Next, from within the root directory of dscim-facts-epa, set up a conda environment for this analysis. This replicates the software environment used for analysis. With conda from the command line this is

conda env create -f environment.yml

and then activate the environment with

conda activate dscim-facts-epa

Be sure that all commands and analyses are run from this conda environment.

With the environment set up and active, the next step is downloading the required DSCIM-FACTS-EPA input data into the local directory. Assuming you are in the dscim-facts-epa/scripts directory, from the command line run:

python directory_setup.py

Note that this will download several gigabytes of data and may take several minutes, depending on your connection speed.

Running SC-GHGs

Default SC-GHGs (CO2, CH4, N2O for pulse years 2020, 2030, 2040, 2050, 2060, 2070, 2080) can be run once installation is complete. Alternatively, these steps can be followed using exogenous climate inputs, including GMSL produced by FACTS, to produce SC-GHGs of the users choice. Instructions for installing and running FACTS follow here.

After setting up the dscim-facts-epa environment and input data, if not already active, activate the environment by typing conda activate dscim-facts-epa. You can run SC-GHG calculations under different conditions with or without a config file.

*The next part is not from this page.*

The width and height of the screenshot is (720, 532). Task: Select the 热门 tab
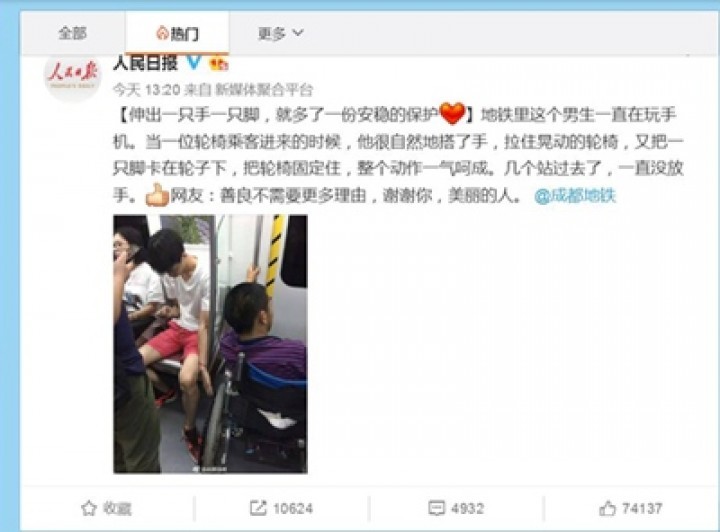(x=177, y=33)
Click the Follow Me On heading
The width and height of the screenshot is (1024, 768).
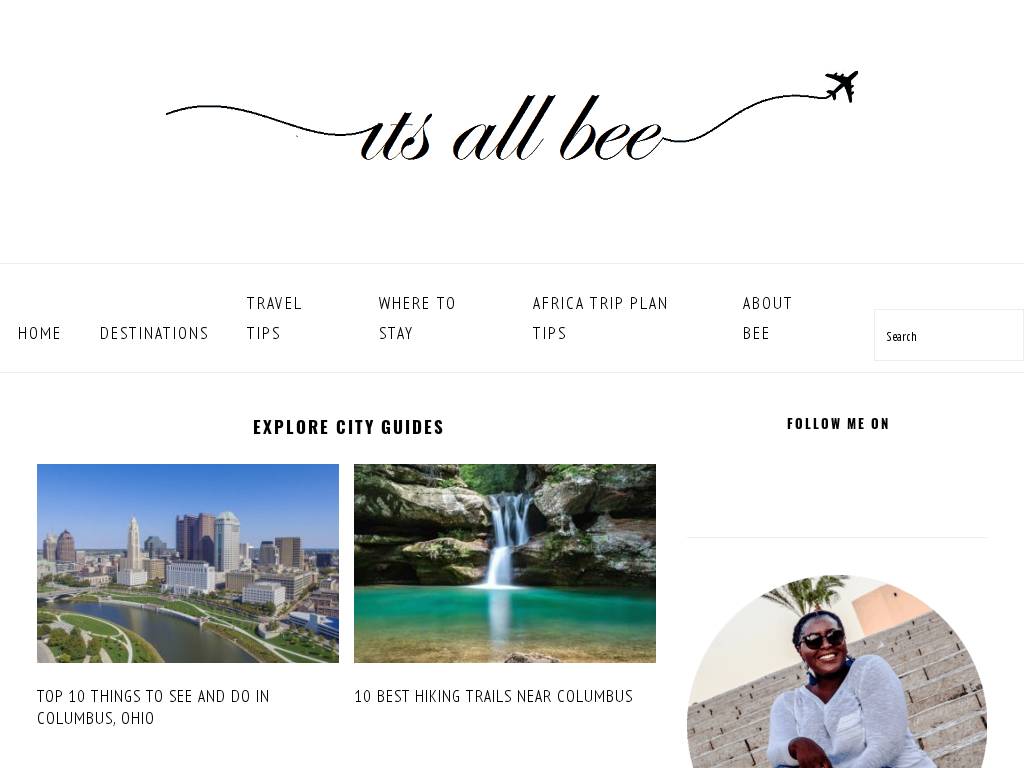838,424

Assuming you are in the dscim-facts-epa/scripts folder, if you want to run the CIL spec (default) SC-GHGs, you can run:

python command_line_scghg.py

Alternatively, if you have run FACTS, or are using a GMSL file of your own, you can run:

python command_line_scghg.py name_of_config.yml

and follow the on-screen prompts. When the selector is a carrot, you may only select one option. Use the arrow keys on your keyboard to highlight your desired option and click enter to submit. When you are presented with X and o selectors, you may use the spacebar to select (X) or deselect (o) then click enter to submit once you have chosen your desired number of parameters. Once you have completed all of the options, the DSCIM run will begin.

Command line options

Command line options

Below is a short summary of what each command line option does. To view a more detailed description of what the run parameters do, see the Documentation for Data-driven Spatial Climate Impact Model (DSCIM).

Sector

The user may only select one sector per run. Sectors represent the combined SC-GHG or partial SC-GHGs of the chosen sector.

Discount rate

These runs use endogenous Ramsey discounting that are targeted to begin at the chosen near-term discount rate(s).

Pulse years

Pulse year represents the SC-GHG for a pulse of greenhouse gas (GHG) emitted in the chosen pulse year(s).

Domain of damages

The default is a global SC-GHG accounting for global damages in response to a pulse of GHG. The user has the option to instead limit damages to those occurring directly within the territorial United States. This is only a partial accounting of the cost of climate change to U.S. citizens and residents because it excludes international transmission mechanisms, like trade, cross-border investment and migration, damage to the assets of U.S. citizens and residents outside the United States, or consideration of how GHG emission reduction activity within the United States impacts emissions in other countries.

Optional files

By default, the script will produce the expected SC-GHGs as a .csv. The user also has the option to save the full distribution of 10,000 SC-GHGs -- across emissions, socioeconomics, and climate uncertainty -- as a .csv, and the option to save global consumption net of baseline climate damages ("global_consumption_no_pulse") as a netcdf .nc4 file.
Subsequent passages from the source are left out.